The FDA approval is based on data from the phase 3 ASPEN and phase 2 WILLOW studies, which were both published in the New England Journal of Medicine in 2025 and 2020, respectively. In the ASPEN trial, patients taking Brinsupri in 10 mg or 25 mg dosed tablets had a 21.1% and 19.4% respective reduction in annual rate of exacerbations as compared to placebo. Both dosage strengths also met several exacerbation-related secondary endpoints, including significantly prolonging the time to first exacerbation and significantly increasing the proportion of patients remaining exacerbation-free over the treatment period.
Patients who received Brinsupri 25 mg experienced statistically significant less decline in lung function, as measured by forced expiratory volume in one second (FEV1) after using a bronchodilator at week 52.
The safety of Brinsupri was evaluated in both studies. The most common adverse reactions of equal to or more than 2% in the ASPEN trial included upper respiratory tract infection, headache, rash, dry skin, hyperkeratosis and hypertension. The safety profile for adult patients with NCFB in the WILLOW trial was generally similar, except for a higher incidence of gingival and periodontal adverse reactions then ASPEN.

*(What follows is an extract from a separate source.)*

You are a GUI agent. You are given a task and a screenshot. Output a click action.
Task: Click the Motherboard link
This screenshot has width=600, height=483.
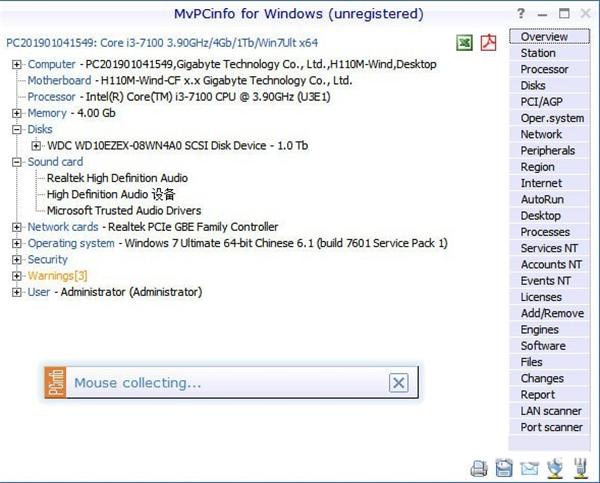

There are approximately 500,000 people in the United States diagnosed with NCFB, and it is estimated that millions more are living with this disease globally. Unlike other respiratory diseases that are characterized by airway narrowing, bronchiectasis causes airways to permanently widen, making it harder to clear mucus and bacteria and leading to persistent inflammation and infection.
“Non-cystic fibrosis bronchiectasis deeply affects the lives of people living with this chronic lung condition, impacting both their physical health and emotional well-being,” said Elisha Malanga, executive director of the Bronchiectasis and NTM Association, in a press release. “Many patients experience frequent flares, which can disrupt daily life and potentially lead to disease progression. The FDA approval of brensocatib represents a significant and long-awaited advancement as the first approved therapy for [NCFB]. Our hope is that treatments like this will enable people with bronchiectasis to manage their condition.”
Brinsupri is a first-in-class dipeptidyl peptidase 1 (DPP-1) inhibitor, designed to inhibit the activation of enzymes (neutrophil serine proteases) in neutrophils that are key drivers of chronic airway inflammation in NCFB. Brinsupri is the first approved therapy to address the underlying inflammatory process of NCFB.